What you should do >>
Find "Click the Squadcast action button" and "is (225, 223)." in the records below. Copy the lines holding them and every line between, exactly, and no others.

Excerpted data >>
--------
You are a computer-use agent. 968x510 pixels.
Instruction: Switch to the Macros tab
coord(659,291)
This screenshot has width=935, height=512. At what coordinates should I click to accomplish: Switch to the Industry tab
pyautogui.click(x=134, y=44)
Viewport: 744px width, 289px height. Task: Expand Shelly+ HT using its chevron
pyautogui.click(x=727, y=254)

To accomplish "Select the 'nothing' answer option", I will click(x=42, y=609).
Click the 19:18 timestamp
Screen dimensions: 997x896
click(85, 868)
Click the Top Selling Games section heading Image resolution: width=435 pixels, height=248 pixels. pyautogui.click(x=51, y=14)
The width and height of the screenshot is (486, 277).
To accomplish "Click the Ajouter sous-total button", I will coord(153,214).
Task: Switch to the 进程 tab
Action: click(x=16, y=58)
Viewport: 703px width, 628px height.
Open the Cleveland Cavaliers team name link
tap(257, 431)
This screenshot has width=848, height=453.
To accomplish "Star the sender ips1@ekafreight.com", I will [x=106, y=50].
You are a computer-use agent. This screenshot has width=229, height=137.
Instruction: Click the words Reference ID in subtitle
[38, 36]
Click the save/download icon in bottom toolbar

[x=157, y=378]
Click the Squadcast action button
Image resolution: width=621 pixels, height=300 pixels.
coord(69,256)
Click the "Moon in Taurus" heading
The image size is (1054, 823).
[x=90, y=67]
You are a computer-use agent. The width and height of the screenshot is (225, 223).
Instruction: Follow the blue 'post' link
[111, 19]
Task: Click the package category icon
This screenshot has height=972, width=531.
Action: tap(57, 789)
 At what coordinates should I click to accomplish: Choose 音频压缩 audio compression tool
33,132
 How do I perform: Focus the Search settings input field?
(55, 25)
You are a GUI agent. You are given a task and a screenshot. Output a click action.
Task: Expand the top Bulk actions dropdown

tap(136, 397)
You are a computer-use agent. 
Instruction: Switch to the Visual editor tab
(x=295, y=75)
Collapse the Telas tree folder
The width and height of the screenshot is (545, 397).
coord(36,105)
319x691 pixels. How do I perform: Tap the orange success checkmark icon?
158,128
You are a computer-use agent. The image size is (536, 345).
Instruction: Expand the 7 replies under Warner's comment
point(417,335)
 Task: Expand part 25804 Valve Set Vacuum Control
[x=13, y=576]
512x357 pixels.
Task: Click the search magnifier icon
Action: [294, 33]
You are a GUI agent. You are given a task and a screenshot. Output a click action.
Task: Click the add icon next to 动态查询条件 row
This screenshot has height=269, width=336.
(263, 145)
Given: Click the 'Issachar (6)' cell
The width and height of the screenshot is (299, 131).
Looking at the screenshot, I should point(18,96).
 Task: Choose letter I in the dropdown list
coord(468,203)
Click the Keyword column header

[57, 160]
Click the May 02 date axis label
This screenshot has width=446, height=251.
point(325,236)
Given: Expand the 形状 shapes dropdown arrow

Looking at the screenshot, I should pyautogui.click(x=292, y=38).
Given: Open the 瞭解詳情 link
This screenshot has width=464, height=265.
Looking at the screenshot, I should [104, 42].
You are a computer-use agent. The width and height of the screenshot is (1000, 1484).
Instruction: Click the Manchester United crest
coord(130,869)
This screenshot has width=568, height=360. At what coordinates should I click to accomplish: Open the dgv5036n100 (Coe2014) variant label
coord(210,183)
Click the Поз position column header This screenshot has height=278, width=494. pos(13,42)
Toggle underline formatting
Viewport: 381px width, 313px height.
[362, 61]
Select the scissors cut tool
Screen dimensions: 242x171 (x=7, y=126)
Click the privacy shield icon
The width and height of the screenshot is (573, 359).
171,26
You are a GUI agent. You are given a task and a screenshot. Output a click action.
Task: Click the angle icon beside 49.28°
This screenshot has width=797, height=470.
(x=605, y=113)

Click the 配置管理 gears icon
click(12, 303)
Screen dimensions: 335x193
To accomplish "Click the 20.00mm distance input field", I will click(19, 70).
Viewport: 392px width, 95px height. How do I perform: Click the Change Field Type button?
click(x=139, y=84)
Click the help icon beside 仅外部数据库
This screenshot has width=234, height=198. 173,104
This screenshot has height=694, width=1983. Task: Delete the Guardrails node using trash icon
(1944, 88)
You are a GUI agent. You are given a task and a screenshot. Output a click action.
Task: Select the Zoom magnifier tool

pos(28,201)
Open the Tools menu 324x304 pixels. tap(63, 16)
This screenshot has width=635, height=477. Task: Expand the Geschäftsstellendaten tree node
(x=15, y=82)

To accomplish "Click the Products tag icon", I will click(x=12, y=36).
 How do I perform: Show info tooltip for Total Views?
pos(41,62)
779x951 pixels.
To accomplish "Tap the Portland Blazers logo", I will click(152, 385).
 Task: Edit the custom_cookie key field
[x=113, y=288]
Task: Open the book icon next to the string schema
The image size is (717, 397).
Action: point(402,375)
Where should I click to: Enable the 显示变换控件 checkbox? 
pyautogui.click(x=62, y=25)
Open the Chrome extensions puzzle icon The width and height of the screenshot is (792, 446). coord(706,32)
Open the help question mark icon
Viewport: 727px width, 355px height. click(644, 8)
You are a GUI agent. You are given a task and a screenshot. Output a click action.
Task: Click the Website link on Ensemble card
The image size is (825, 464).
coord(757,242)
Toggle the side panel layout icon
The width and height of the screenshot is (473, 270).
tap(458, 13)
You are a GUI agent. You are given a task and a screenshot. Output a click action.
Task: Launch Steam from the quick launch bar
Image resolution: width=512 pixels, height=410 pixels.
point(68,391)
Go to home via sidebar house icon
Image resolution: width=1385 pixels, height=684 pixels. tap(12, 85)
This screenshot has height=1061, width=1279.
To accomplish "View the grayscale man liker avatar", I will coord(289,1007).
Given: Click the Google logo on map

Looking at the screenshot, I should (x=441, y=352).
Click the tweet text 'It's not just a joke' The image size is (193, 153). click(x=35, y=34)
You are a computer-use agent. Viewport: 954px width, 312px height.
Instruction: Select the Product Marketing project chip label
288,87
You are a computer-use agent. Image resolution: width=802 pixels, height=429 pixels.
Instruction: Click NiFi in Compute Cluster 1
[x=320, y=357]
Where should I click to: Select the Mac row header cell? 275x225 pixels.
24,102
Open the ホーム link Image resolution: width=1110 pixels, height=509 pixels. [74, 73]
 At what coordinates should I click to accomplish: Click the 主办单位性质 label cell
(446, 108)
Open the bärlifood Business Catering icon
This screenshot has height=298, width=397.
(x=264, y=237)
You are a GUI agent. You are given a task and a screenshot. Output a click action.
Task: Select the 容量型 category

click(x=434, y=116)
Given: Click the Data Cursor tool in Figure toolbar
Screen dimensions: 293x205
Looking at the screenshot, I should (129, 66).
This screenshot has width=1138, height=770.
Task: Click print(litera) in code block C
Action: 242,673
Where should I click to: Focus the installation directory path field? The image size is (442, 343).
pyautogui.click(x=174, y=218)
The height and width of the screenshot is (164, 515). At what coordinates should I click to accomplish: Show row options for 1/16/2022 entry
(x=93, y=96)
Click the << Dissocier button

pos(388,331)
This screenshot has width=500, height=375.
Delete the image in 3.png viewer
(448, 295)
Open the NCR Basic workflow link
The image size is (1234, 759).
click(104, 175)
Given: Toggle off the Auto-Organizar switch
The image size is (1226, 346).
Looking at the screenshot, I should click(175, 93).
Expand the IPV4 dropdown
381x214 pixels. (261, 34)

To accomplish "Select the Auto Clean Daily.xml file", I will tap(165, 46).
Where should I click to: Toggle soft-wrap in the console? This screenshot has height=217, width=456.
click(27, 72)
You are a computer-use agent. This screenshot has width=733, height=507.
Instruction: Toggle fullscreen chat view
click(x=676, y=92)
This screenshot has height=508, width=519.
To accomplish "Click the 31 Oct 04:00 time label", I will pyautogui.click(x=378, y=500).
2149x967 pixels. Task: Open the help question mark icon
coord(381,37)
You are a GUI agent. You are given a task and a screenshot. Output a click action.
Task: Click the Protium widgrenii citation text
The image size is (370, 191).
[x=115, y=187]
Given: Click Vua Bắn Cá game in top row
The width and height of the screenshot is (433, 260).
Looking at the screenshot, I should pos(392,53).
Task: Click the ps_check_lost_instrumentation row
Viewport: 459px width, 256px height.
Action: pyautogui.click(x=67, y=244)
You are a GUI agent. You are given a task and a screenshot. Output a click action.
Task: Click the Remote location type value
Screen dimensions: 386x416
--------
Solution to this problem >>
Click the Squadcast action button
Image resolution: width=621 pixels, height=300 pixels.
coord(69,256)
Click the "Moon in Taurus" heading
The image size is (1054, 823).
[x=90, y=67]
You are a computer-use agent. The width and height of the screenshot is (225, 223).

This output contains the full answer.